WHAT YOU HAVE TO DO >> Output all entries exactly; images excluded.

EXERCISE INPUT >>
※

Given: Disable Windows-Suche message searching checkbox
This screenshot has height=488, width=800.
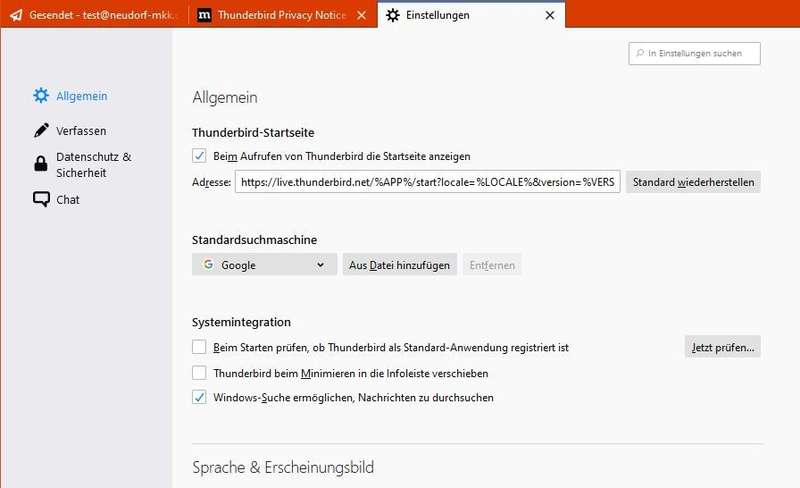Looking at the screenshot, I should click(199, 397).
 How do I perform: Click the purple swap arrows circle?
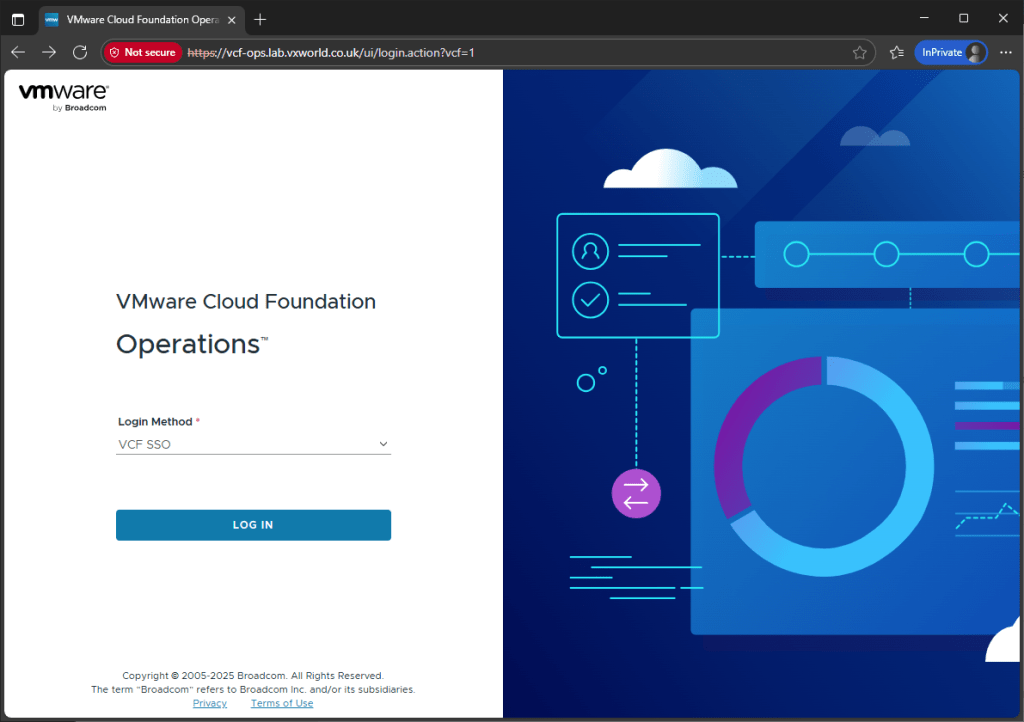click(636, 493)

※

RESULT OF THE EXERCISE >>
Given: Disable Windows-Suche message searching checkbox
This screenshot has height=488, width=800.
Looking at the screenshot, I should click(199, 397).
 How do I perform: Click the purple swap arrows circle?
click(636, 493)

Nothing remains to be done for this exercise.